Compliance Requirements for High-Risk AI Systems
Providers of high-risk AI systems (HRAIS) must implement safeguards throughout the system’s lifecycle. These include:
- Establishing a risk management system to identify and mitigate risks.
- Ensuring strong data governance and high-quality training datasets.
- Preparing detailed documentation and logging mechanisms.
- Providing transparency about the system’s capabilities and limitations.
- Guaranteeing human oversight, so operators can supervise and intervene if needed.
- Ensuring accuracy, robustness, and cybersecurity against errors and threats.
- Setting up a quality management system for internal compliance.
- Conducting post-market monitoring and reporting serious incidents within 15 days.
Before deployment, providers must complete a conformity assessment, affix CE marking, and register their system in the EU’s central database.
Deployers (users) also face obligations: in some cases, they must conduct a fundamental rights impact assessment (FRIA), follow the provider’s instructions, monitor operation, and keep system logs.
Bringing a High-Risk AI System to Market
The compliance process follows four main steps:
- Develop the system – design with risk and compliance in mind.
- Conformity assessment – verify compliance, sometimes with the involvement of a notified body.
- Registration – record the system in the EU database.

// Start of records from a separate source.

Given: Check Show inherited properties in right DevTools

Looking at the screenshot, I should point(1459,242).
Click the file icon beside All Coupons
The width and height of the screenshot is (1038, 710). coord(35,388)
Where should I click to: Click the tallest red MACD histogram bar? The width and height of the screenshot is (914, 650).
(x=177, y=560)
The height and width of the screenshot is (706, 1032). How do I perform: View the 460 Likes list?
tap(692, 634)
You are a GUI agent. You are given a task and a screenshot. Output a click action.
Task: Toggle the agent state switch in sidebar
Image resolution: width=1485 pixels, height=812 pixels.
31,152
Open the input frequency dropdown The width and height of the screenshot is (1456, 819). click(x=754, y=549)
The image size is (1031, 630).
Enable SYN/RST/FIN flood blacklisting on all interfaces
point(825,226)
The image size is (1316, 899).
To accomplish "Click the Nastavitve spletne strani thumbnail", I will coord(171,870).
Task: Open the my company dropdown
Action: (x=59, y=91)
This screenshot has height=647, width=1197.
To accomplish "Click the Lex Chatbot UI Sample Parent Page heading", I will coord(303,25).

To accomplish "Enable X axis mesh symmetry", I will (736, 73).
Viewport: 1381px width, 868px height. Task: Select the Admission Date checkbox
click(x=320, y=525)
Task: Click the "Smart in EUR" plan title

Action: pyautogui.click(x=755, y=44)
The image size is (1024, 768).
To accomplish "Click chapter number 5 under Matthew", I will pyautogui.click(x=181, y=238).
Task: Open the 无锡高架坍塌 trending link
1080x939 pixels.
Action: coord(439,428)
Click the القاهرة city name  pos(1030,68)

- Declaration and CE marking – sign a declaration of conformity before market launch.
Any substantial modification to the AI system requires reassessment.
General Purpose AI and Foundation Models
General-purpose AI (GPAI) models like ChatGPT, Gemini, or DALL·E face obligations mainly around transparency: preparing technical documentation, ensuring compliance with copyright law, and providing summaries of training data.
The Act also introduces rules for foundation models trained on large datasets. Some of these are designated as systemic risk foundation models, given their potential impact across multiple sectors. They face enhanced obligations, including rigorous model testing (such as red-teaming), systemic risk assessments, detailed regulatory reporting, strong cybersecurity, and even monitoring of energy efficiency.
Penalties for Non-Compliance
Non-compliance with the EU AI Act carries heavy sanctions: fines of up to €35 million or 7% of global annual turnover, depending on the type and severity of the violation. This makes compliance not just a legal necessity but a business-critical priority.
Beyond the AI Act: Interplay with Other EU Laws
The EU AI Act does not exist in isolation. It interacts with other key frameworks, including the GDPR (data protection), the Cyber Resilience Act (security), and the Product Safety & Machinery Regulation (for AI embedded in physical goods).
You can read more about how to stay compliant with the GDPR here.
A successful compliance strategy must therefore be holistic, covering all these areas.
The EU AI Act is a landmark regulation: the first of its kind to establish a risk-based, trust-driven approach to AI. It balances innovation with protection, ensuring that harmful practices are banned, high-risk applications are tightly regulated, and transparency is guaranteed for general-purpose AI.
For businesses, compliance is not optional. Those that act early will not only avoid penalties but also position themselves as trusted leaders in responsible AI.